| Tasks to complete |
1. Answer these questions using the comments on homelessness. Mark each answer with its letter.
(a) What does the comment beginning "Until the discussion moves away" say the dramatic reduction in public mental health resources has corresponded to?
(b) Which state does the comment say saved quite a bit of money, along with the Feds?
(c) What kind of approach does the writer who asks "Did I mention" say their approach is?
2. Summarize the comments on homelessness in two sentences.
3. Resume the comments on homelessness, starting after the sentence that ends the final comment.
::: Passage provided :::
It can be just that simple. If anyone is ready to start working on Monday, give me a call. I'm ready to get started. Because people without homes need more than a place to live. They need a reason to be proud, a reason to believe and an opportunity to succeed. We can make it happen.
Do some work with them and then get back to us.
Until the discussion moves away from inappropriate housing proposals and is re-directed to the PRIMARY issues of a near total absence of public mental health resources and the failure of what little is available there will be no solution. It is no coincidence that the dramatic reduction in public mental health resources across the last 40-50 years has corresponded to an equally dramatic rise in street or shelter dwelling untreated mentally ill and/or addicted individuals. The article's model is an excellent one for a concentration camp for the mentally ill. That alone makes it unacceptable.
You now have a quite large pool of untreated mentally ill (often self treating with drugs and alcohol) along with low bottom alcoholics and addicts living on the streets or transiently in shelters who have no adequate outpatient mental health resources. Yes, the Feds and State of Georgia saved quite a bit of money there. The problem is not shelter but a failure to address the reasons most are "homeless" to begin with - mental illness, alcoholism, and drug addiction and the provision of adequate public mental health resources for them, especially ongoing outpatient support.
I agree with Mr. Murphy that there are a host of issues which deserve attention when dealing with people who do not have a stable residence, mental health is but one of these issues. However, in as much as creating a starting point to address homelessness, the lack of a stable residence which one can call their own, may seem like a pipe dream Mr. Murphy, the article was never intended to address every nuance of the over-arching causes of homelessness.
I have expressed an opinion of how to provide homes for those without homes, even offered a means to train people with transferable skills while establishing a plan for sustainable growth and a role for private enterprise. Did I mention it is an eco-friendly approach? I look forward to reading your dissertation on combating mental health issues in an holistic effort to address homelessness. Your solution to these primary issues will be greatly appreciated since no one has offered a viable means to humanly retrieve our fellow members of society from the brink of mental collapse and subsequent demoralizing position of living on the streets. I look forward to altering my model to better mesh with your ideas. After all, it takes many hands to build up mankind.
::: Data block :::
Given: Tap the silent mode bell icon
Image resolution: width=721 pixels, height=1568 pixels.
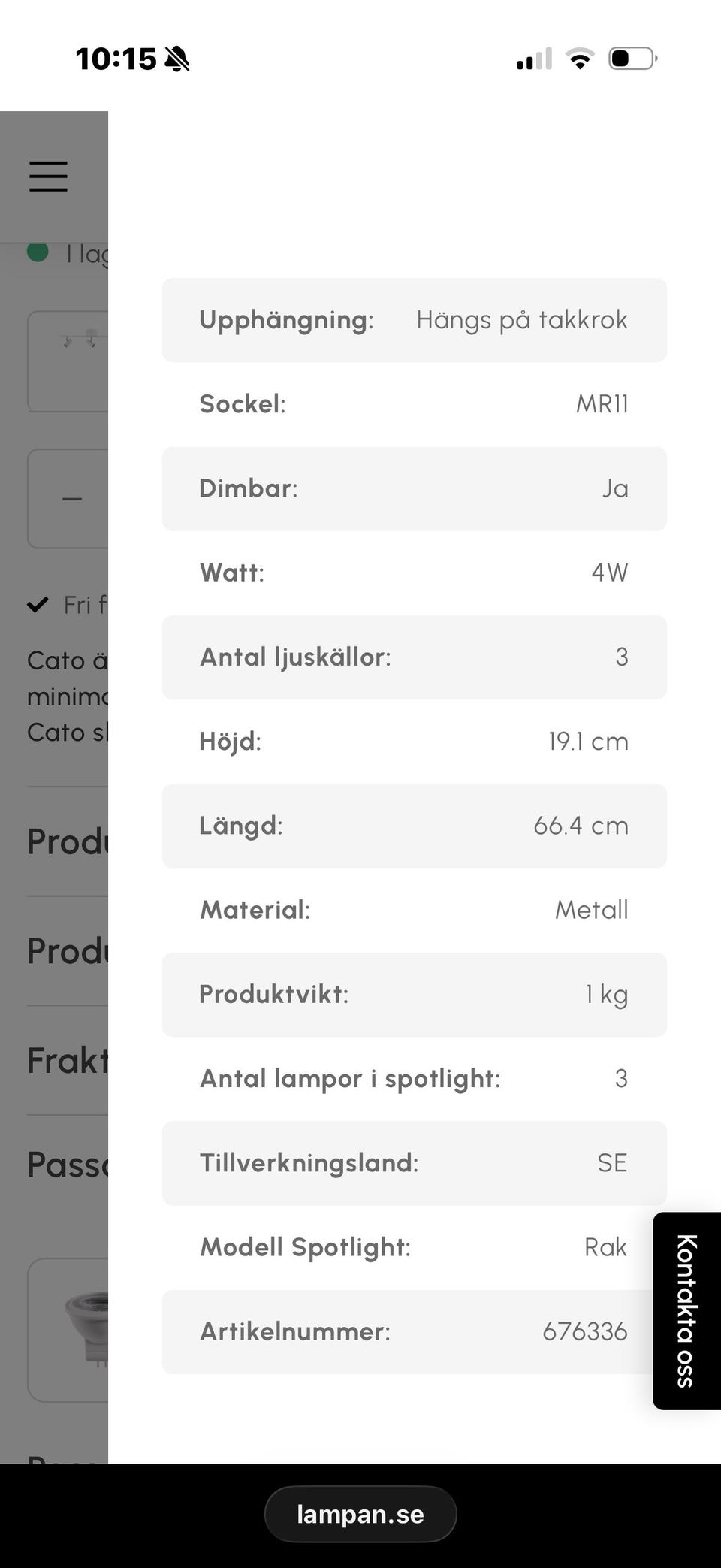Looking at the screenshot, I should 177,59.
:::
| Answer section |
1.
(a) It has corresponded to an equally dramatic rise in street or shelter dwelling untreated mentally ill and/or addicted individuals.
(b) Georgia.
(c) An eco-friendly approach.

2. One commenter argues that there will be no solution until the discussion turns from housing proposals to the near total absence of public mental health resources, whose reduction over the last 40-50 years has matched a rise in untreated mentally ill and addicted people living on the streets or in shelters. Another replies that mental health is only one of many issues, that the article was never meant to address every cause of homelessness, and that their proposal provides homes, trains people in transferable skills, and gives private enterprise a role.

3.
And using shipping containers - whose, by the way?- would be a great way to cook someone in the GA sun. Just because you have an idea, doesn't make it a good idea. I will commend you for recognizing that there is a problem that needs solutions, but that just puts you on the same plane as the rest of us.
My idea is not new, just recycled for a new purpose, much like the containers would be. My contribution is to suggest a starting point on a path that is viable, sustainable, environmentally friendly, cost-effective, includes private enterprise and governmental cooperation toward a goal that is beneficial to both and begins to solve a problem we all recognize as an issue of importance. Rather than focusing on why something cannot be done, my suggestion provides avenues of approach to creating a lasting, long-term solution that is profitable to the companies involved, accomplishes a goal thousands of cities face everyday and appeals to people of any political party. Mr. Murphy, it is voices of dissent and concern like yours that act as the sandpaper to the model, creating a better model with fewer rough edges. In your own way, you are helping refine the idea and build a brighter future. Where others only laugh, you speak up. You are to be commended for your contribution.